Here we see two best friends in a photobooth having a fabulous time together. Their closeness is undeniable. In the second and third photos, the girl at the back cuddles her friend, who reacts with a spontaneous burst of dimpled joy.

The marker pen scrawlings of graffiti on the background curtain add something to the feeling of time and place of the strip. It suggests that this booth was in an unpatolled public area, somewhere like a railway, subway or bus station. Department store, bowling alley or night club booths never get this shoddy treatment.

Why, oh why, is this photo in my collection here in Australia? Why is it not being treasured by one of the girls or at the very least a member of their family?

Maybe there are some visible clues as to what happened? The strip was folded twice at the end of each photo, to make it easier to slip into a purse or handbag. That tells me that the photo was valued enough on the day it was made, for the owner to want to be sure it arrived home unscathed.

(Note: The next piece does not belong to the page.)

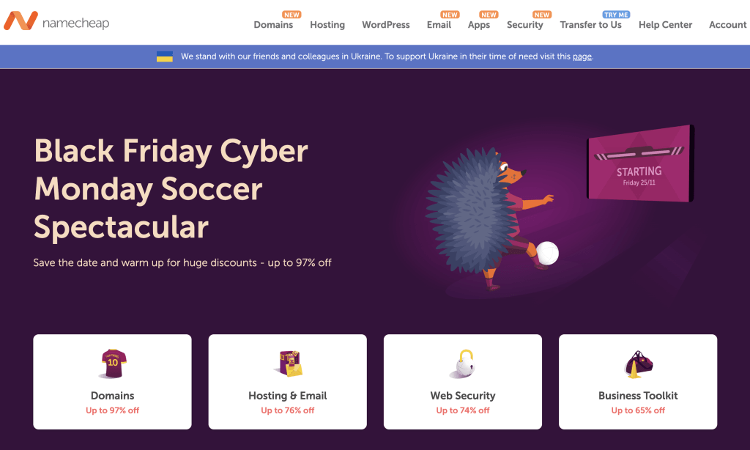The image size is (750, 450).
Task: Click the Hosting & Email box icon
Action: (288, 364)
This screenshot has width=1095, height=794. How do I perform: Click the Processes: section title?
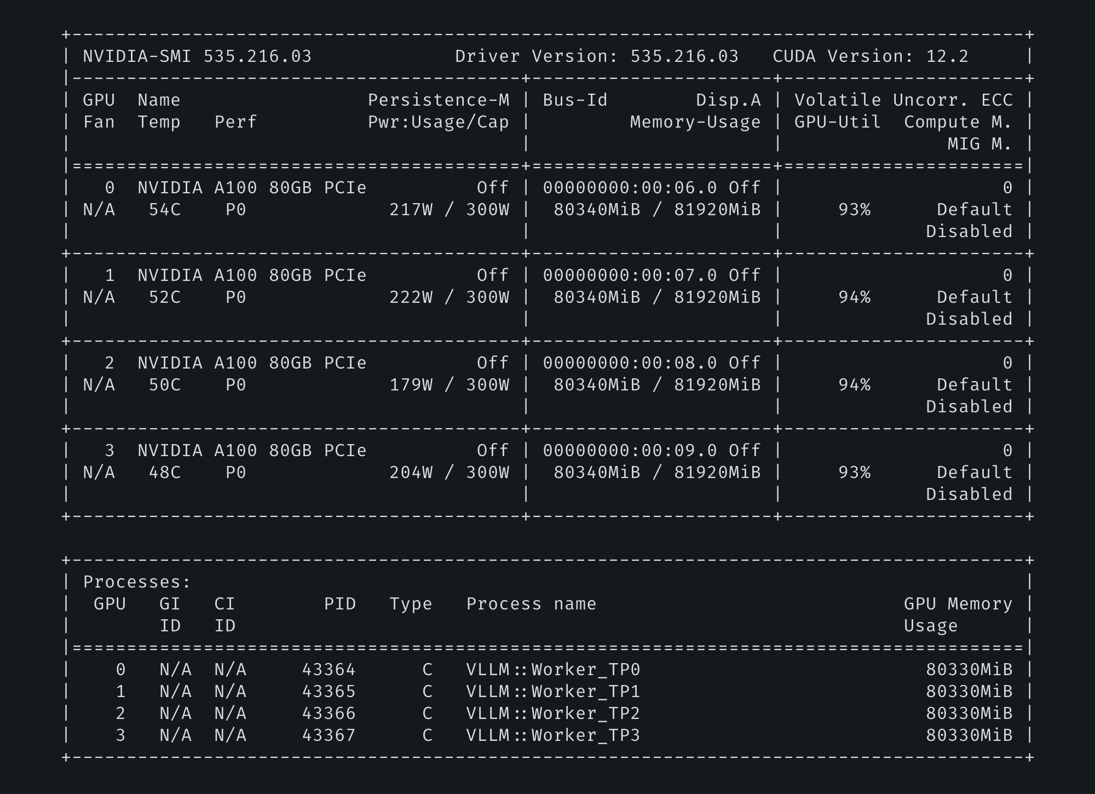[x=137, y=582]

On the back, there are remnants of the sticky residue that is left from those dreadful, photo-destroying, self-stick albums of the 1970s. That suggests that the value of the images extended well beyond the day they were made.

There is a crease across the bottom of the strip. How could that have happened? If the girls had had a falling out, the owner of the strip would most likely have torn it up or thrown it out, not just randomly bent one edge. Could the crease be accidental and have happened when the album was being looked through? Those self-stick albums age in one of two ways. Either the photos are permanently fastened to the pages (oh, the horror!) or they slide out and end up all over the place. Some might fall on the floor or table. Others might be tucked carelessly back inside where they could easily be squashed and buckled.

Or could the strip have fallen on the floor and been used as a bookmark, until such time as it was replaced in the old album or a newer one? In that case it could so easily have been forgotten. Books tend to be given away or sold more often than other household items. I have been given some photobooth photos by a friend who found them while browsing in a charity shop, so that is my preferred theory. It consoles me to think that they were accidentally parted from the owner, not deliberately sold off due to apathy or avarice.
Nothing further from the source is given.